GIVEN INSTRUCTION: Please format every row below as a JSON list of strings, with one string per line and blank lines omitted.

..........

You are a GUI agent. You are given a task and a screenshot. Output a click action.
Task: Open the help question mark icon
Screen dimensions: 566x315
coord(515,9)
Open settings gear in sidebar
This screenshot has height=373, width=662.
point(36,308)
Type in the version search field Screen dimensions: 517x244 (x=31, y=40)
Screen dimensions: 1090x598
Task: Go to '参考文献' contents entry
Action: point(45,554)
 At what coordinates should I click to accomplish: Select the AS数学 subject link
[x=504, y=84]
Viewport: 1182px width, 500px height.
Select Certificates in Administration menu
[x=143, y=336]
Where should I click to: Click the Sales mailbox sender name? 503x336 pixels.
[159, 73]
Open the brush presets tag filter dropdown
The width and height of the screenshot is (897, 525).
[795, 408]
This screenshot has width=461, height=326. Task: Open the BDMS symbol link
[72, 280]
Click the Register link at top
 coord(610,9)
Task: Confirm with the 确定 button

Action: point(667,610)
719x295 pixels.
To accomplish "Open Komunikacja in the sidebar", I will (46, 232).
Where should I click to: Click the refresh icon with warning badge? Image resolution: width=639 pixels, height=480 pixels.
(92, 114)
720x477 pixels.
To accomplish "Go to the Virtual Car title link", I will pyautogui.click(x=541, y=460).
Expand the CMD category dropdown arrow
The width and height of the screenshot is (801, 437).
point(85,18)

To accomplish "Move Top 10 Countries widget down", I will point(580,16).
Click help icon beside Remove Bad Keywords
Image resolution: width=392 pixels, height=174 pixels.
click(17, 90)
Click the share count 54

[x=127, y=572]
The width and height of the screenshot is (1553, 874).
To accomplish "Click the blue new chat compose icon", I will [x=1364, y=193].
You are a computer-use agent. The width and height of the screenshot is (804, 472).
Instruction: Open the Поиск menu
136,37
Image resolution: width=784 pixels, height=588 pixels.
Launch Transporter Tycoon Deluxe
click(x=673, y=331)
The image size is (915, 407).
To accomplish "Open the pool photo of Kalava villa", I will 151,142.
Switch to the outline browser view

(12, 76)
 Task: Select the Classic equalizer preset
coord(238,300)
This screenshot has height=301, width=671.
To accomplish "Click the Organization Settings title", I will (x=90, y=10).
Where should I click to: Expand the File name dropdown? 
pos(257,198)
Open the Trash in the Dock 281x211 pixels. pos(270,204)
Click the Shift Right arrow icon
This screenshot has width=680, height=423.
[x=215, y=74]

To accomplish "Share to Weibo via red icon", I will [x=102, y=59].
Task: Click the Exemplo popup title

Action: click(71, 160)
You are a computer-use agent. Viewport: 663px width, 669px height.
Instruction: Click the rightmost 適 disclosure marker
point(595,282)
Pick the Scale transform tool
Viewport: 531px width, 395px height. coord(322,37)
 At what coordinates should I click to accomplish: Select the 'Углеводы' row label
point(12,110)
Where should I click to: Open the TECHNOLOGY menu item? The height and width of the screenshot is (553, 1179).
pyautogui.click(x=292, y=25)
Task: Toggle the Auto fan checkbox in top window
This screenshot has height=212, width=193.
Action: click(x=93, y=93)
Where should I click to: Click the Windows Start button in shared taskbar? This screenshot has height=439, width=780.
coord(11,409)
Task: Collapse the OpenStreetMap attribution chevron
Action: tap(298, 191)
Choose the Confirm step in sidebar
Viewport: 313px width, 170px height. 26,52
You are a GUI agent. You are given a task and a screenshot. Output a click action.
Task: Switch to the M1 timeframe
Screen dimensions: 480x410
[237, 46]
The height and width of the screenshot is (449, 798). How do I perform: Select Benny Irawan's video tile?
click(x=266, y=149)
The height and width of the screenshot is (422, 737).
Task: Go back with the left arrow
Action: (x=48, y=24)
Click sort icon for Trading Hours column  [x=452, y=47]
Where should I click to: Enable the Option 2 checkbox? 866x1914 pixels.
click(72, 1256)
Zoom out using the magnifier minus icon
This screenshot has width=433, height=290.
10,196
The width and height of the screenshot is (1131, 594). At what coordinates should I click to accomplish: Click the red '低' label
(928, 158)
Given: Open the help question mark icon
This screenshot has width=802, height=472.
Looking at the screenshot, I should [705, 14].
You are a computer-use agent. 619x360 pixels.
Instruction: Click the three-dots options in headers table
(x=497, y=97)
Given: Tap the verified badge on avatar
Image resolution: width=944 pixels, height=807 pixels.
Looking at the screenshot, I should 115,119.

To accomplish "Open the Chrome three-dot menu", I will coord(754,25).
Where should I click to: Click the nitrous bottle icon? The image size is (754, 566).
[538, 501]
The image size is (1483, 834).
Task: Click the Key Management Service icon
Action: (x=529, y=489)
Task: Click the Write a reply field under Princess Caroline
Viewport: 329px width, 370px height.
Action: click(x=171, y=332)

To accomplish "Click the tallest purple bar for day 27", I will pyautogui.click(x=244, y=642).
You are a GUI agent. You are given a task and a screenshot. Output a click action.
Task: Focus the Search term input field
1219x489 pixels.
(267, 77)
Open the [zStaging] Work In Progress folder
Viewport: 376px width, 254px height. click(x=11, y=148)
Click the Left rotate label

..........

RESPONSE FOR THIS EXERCISE:
[
  "You are a GUI agent. You are given a task and a screenshot. Output a click action.",
  "Task: Open the help question mark icon",
  "Screen dimensions: 566x315",
  "coord(515,9)",
  "Open settings gear in sidebar",
  "This screenshot has height=373, width=662.",
  "point(36,308)",
  "Type in the version search field Screen dimensions: 517x244 (x=31, y=40)",
  "Screen dimensions: 1090x598",
  "Task: Go to '参考文献' contents entry",
  "Action: point(45,554)",
  " At what coordinates should I click to accomplish: Select the AS数学 subject link",
  "[x=504, y=84]",
  "Viewport: 1182px width, 500px height.",
  "Select Certificates in Administration menu",
  "[x=143, y=336]",
  "Where should I click to: Click the Sales mailbox sender name? 503x336 pixels.",
  "[159, 73]",
  "Open the brush presets tag filter dropdown",
  "The width and height of the screenshot is (897, 525).",
  "[795, 408]",
  "This screenshot has width=461, height=326. Task: Open the BDMS symbol link",
  "[72, 280]",
  "Click the Register link at top",
  " coord(610,9)",
  "Task: Confirm with the 确定 button",
  "Action: point(667,610)",
  "719x295 pixels.",
  "To accomplish \"Open Komunikacja in the sidebar\", I will (46, 232).",
  "Where should I click to: Click the refresh icon with warning badge? Image resolution: width=639 pixels, height=480 pixels.",
  "(92, 114)",
  "720x477 pixels.",
  "To accomplish \"Go to the Virtual Car title link\", I will pyautogui.click(x=541, y=460).",
  "Expand the CMD category dropdown arrow",
  "The width and height of the screenshot is (801, 437).",
  "point(85,18)",
  "To accomplish \"Move Top 10 Countries widget down\", I will point(580,16).",
  "Click help icon beside Remove Bad Keywords",
  "Image resolution: width=392 pixels, height=174 pixels.",
  "click(17, 90)",
  "Click the share count 54",
  "[x=127, y=572]",
  "The width and height of the screenshot is (1553, 874).",
  "To accomplish \"Click the blue new chat compose icon\", I will [x=1364, y=193].",
  "You are a computer-use agent. The width and height of the screenshot is (804, 472).",
  "Instruction: Open the Поиск menu",
  "136,37",
  "Image resolution: width=784 pixels, height=588 pixels.",
  "Launch Transporter Tycoon Deluxe",
  "click(x=673, y=331)",
  "The image size is (915, 407).",
  "To accomplish \"Open the pool photo of Kalava villa\", I will 151,142.",
  "Switch to the outline browser view",
  "(12, 76)",
  " Task: Select the Classic equalizer preset",
  "coord(238,300)",
  "This screenshot has height=301, width=671.",
  "To accomplish \"Click the Organization Settings title\", I will (x=90, y=10).",
  "Where should I click to: Expand the File name dropdown? ",
  "pos(257,198)",
  "Open the Trash in the Dock 281x211 pixels. pos(270,204)",
  "Click the Shift Right arrow icon",
  "This screenshot has width=680, height=423.",
  "[x=215, y=74]",
  "To accomplish \"Share to Weibo via red icon\", I will [x=102, y=59].",
  "Task: Click the Exemplo popup title",
  "Action: click(71, 160)",
  "You are a computer-use agent. Viewport: 663px width, 669px height.",
  "Instruction: Click the rightmost 適 disclosure marker",
  "point(595,282)",
  "Pick the Scale transform tool",
  "Viewport: 531px width, 395px height. coord(322,37)",
  " At what coordinates should I click to accomplish: Select the 'Углеводы' row label",
  "point(12,110)",
  "Where should I click to: Open the TECHNOLOGY menu item? The height and width of the screenshot is (553, 1179).",
  "pyautogui.click(x=292, y=25)",
  "Task: Toggle the Auto fan checkbox in top window",
  "This screenshot has height=212, width=193.",
  "Action: click(x=93, y=93)",
  "Where should I click to: Click the Windows Start button in shared taskbar? This screenshot has height=439, width=780.",
  "coord(11,409)",
  "Task: Collapse the OpenStreetMap attribution chevron",
  "Action: tap(298, 191)",
  "Choose the Confirm step in sidebar",
  "Viewport: 313px width, 170px height. 26,52",
  "You are a GUI agent. You are given a task and a screenshot. Output a click action.",
  "Task: Switch to the M1 timeframe",
  "Screen dimensions: 480x410",
  "[237, 46]",
  "The height and width of the screenshot is (449, 798). How do I perform: Select Benny Irawan's video tile?",
  "click(x=266, y=149)",
  "The height and width of the screenshot is (422, 737).",
  "Task: Go back with the left arrow",
  "Action: (x=48, y=24)",
  "Click sort icon for Trading Hours column  [x=452, y=47]",
  "Where should I click to: Enable the Option 2 checkbox? 866x1914 pixels.",
  "click(72, 1256)",
  "Zoom out using the magnifier minus icon",
  "This screenshot has width=433, height=290.",
  "10,196",
  "The width and height of the screenshot is (1131, 594). At what coordinates should I click to accomplish: Click the red '低' label",
  "(928, 158)",
  "Given: Open the help question mark icon",
  "This screenshot has width=802, height=472.",
  "Looking at the screenshot, I should [705, 14].",
  "You are a computer-use agent. 619x360 pixels.",
  "Instruction: Click the three-dots options in headers table",
  "(x=497, y=97)",
  "Given: Tap the verified badge on avatar",
  "Image resolution: width=944 pixels, height=807 pixels.",
  "Looking at the screenshot, I should 115,119.",
  "To accomplish \"Open the Chrome three-dot menu\", I will coord(754,25).",
  "Where should I click to: Click the nitrous bottle icon? The image size is (754, 566).",
  "[538, 501]",
  "The image size is (1483, 834).",
  "Task: Click the Key Management Service icon",
  "Action: (x=529, y=489)",
  "Task: Click the Write a reply field under Princess Caroline",
  "Viewport: 329px width, 370px height.",
  "Action: click(x=171, y=332)",
  "To accomplish \"Click the tallest purple bar for day 27\", I will pyautogui.click(x=244, y=642).",
  "You are a GUI agent. You are given a task and a screenshot. Output a click action.",
  "Task: Focus the Search term input field",
  "1219x489 pixels.",
  "(267, 77)",
  "Open the [zStaging] Work In Progress folder",
  "Viewport: 376px width, 254px height. click(x=11, y=148)",
  "Click the Left rotate label"
]